Ann Coulter penned a spoof about soccer yesterday that I’m certain left many soccer fans feeling butt-hurt. She fell short of explaining, as Bobby’s dad did in King of the Hill, that “soccer was invented by European ladies to keep them busy while their husbands did the cooking.”
Honestly, I can’t get into the
futbol thing. I’ve tried. Lord knows I’ve tried. Team USA is in the so-called Group of Death. Group of Death? C’mon man.
Every time one of these guys trips on a blade of grass they roll around
on the turf writhing in pain. What a bunch of babies.

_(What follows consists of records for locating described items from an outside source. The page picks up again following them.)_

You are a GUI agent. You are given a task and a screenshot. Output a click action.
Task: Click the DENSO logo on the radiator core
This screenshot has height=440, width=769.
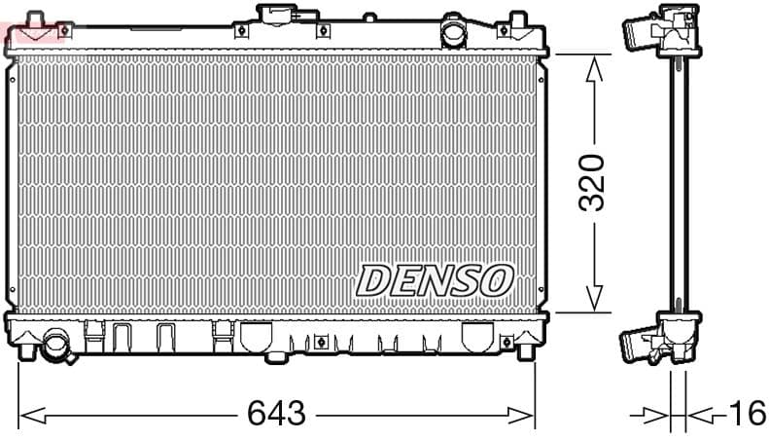pyautogui.click(x=435, y=280)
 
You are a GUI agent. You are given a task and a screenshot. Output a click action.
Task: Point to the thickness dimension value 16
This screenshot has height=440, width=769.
pyautogui.click(x=747, y=414)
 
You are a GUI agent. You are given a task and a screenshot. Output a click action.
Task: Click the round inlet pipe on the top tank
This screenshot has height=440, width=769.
pyautogui.click(x=453, y=32)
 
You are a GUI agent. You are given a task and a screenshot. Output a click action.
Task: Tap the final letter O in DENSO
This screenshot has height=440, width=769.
pyautogui.click(x=496, y=280)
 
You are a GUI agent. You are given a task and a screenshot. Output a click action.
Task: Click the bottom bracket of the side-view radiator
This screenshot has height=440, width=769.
pyautogui.click(x=661, y=339)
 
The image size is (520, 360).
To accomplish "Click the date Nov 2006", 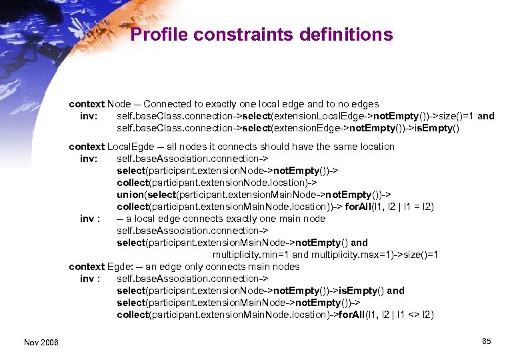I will (41, 342).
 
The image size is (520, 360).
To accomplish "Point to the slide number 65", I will (486, 341).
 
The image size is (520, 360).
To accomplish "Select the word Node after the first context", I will (119, 104).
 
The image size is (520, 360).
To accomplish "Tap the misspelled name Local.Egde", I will (129, 147).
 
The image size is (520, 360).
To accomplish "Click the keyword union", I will (130, 195).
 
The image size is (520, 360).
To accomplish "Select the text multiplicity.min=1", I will (251, 255).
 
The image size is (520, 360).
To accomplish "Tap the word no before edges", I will (335, 104).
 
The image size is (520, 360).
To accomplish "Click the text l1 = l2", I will (415, 207).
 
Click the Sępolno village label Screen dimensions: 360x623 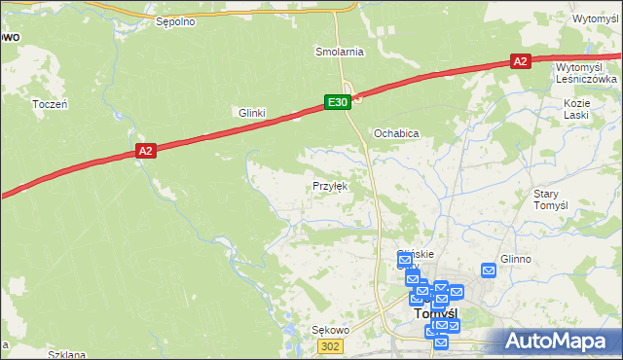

I tried again today to watch a game starring Team USA. I know what to do when a real football game is on. Invite a bunch of friends over to pig out on chips, burgers, wings—you know—party chow.
What does one do for a soccer game that airs at noon on a Thursday? I had Chinese delivered: hot and spicy shrimp, lobster fried rice, teriyaki chicken on a stick and Sa Cha chicken.
I fluffed up the pillows, put some of the tasty morsels in a bowl for Sophie my furkid to partake of and proceeded to watch men getting drenched in a torrential downpour kick the ball to and fro for an hour-and-a-half and once, only once, did the pretty little ball go in the pretty little net at the end of the rain-soaked field for a goooooooaaaaaalllllll.
Not even “Teddy Goalsevelt” could whip up any excitement in me for today’s game. How is it even possible that you can lose a game and still win? That’s f’d up.
I’m in the camp with Triumph the Insult Comic Dog who reported from the streets of Queens, NY, "Tens of thousands of Africans, Europeans and South Americans are converging in Brazil to create a flash mob of horrible BO. The rest of the world calls it futbol. In America, we call it a fucking waste of time…You have to love soccer: the excitement of minimal contact, the thrill of low scoring. If you like watching porn in reverse, this sport is for you.”